The bottom part of Table 17.1 is just one, illustrative, randomly generated future scenario for the Garden City project. In Monte Carlo terminology, it is one “trial.” It happens to be a favorable outcome as compared to the base case because it results in an ex‐post NPV of $89.674M, as compared to the base case of $24.711M, and an ex‐post IRR (at the given $200M price) of 32.6% as compared to the base case projection of 22.6%.
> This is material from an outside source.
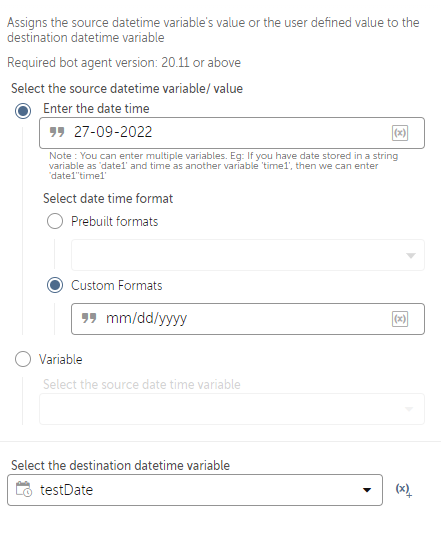Select the Custom Formats radio button
Screen dimensions: 441x545
55,285
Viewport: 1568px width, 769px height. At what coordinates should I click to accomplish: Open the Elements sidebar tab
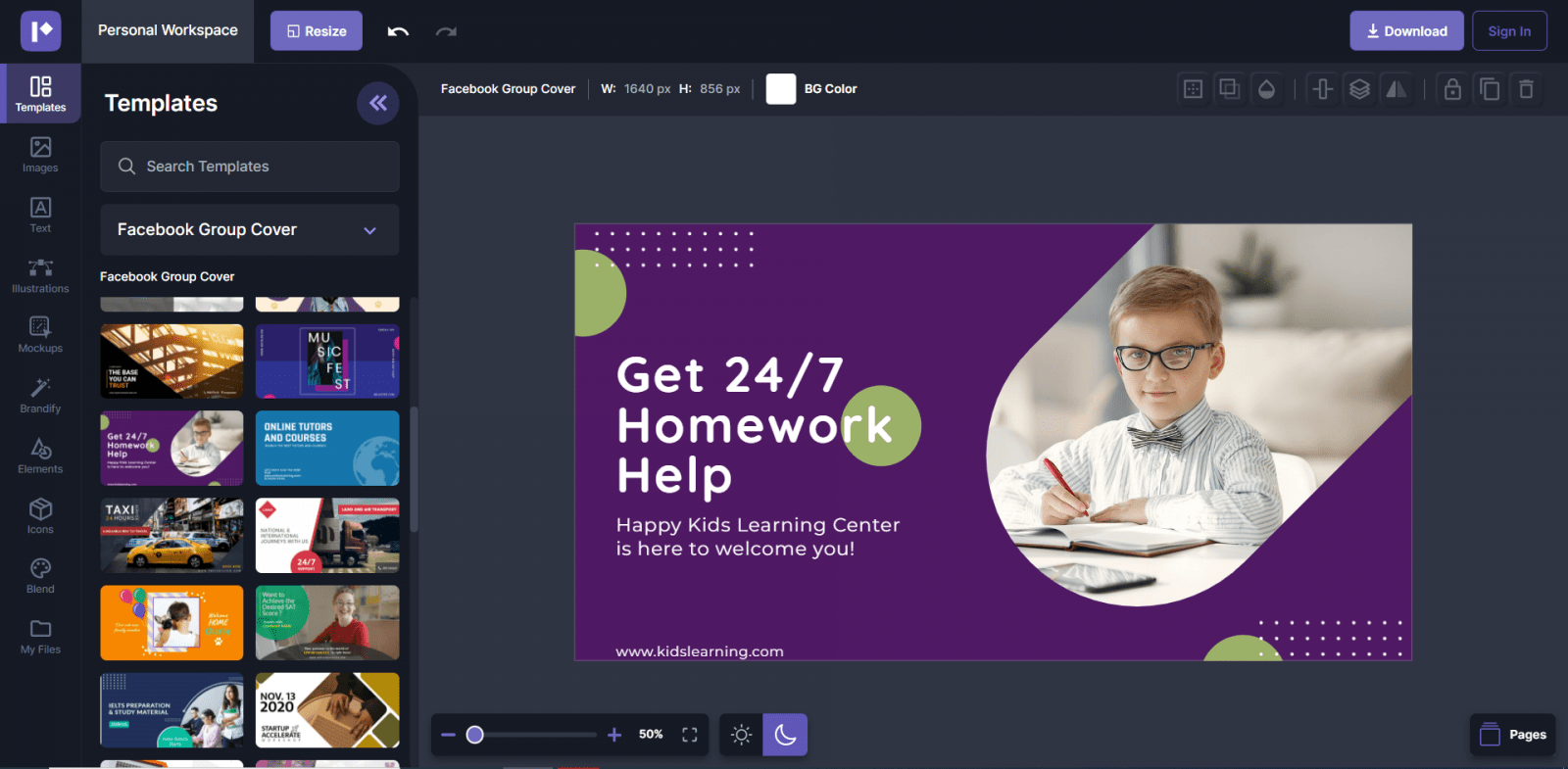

In general, some outcome scenarios are more favorable than the base case pro forma, and some are less favorable. They reflect the pricing factors generated based on the real estate pricing probability distributions and dynamics input into the spreadsheet simulation model, and these fluctuate in some sense around the mean reflected in the base case.

The input probability and dynamics assumptions reflect the realistic real estate market pricing dynamics that we discussed in Chapter 7 (and which are discussed in more depth in the Appendix at the end of this book). These price dynamics include the random walk, autoregression, mean‐reversion, and cyclicality discussed in Chapter 7. We also introduce idiosyncratic noise, which is a characteristic of individual real estate asset prices, and is one source of the lack of perfect correlation among different real estate products (see Section A.2 in the Appendix). As usual, we run the simulation model to generate several thousand independent random scenarios and analyze the distribution of results across the outcomes of all those trials.

17.3 Outcomes Reflecting Uncertainty for the Multi‐Asset Development

Figures 17.117.4 show the results of modeling uncertainty for the Garden City project. They show the project’s future investment performance across 2000 randomly generated scenarios in the Monte Carlo simulation. All the charts reflect the same sample distribution, the same “run” of the simulation model. The focus is on two target metrics, the achieved ex‐post NPV and IRR of the project, as indicated on the horizontal axes in the charts. We compute the NPV using 18% as the discount rate, reflecting the “hurdle rate” for the project as described in Section 16.5 (but which should, in principle, approximate the market OCC, as in fact is the case in this example, since we estimated the project OCC to be 18.01%). We compute the project’s realized IRR based on the given $200M purchase price for the land.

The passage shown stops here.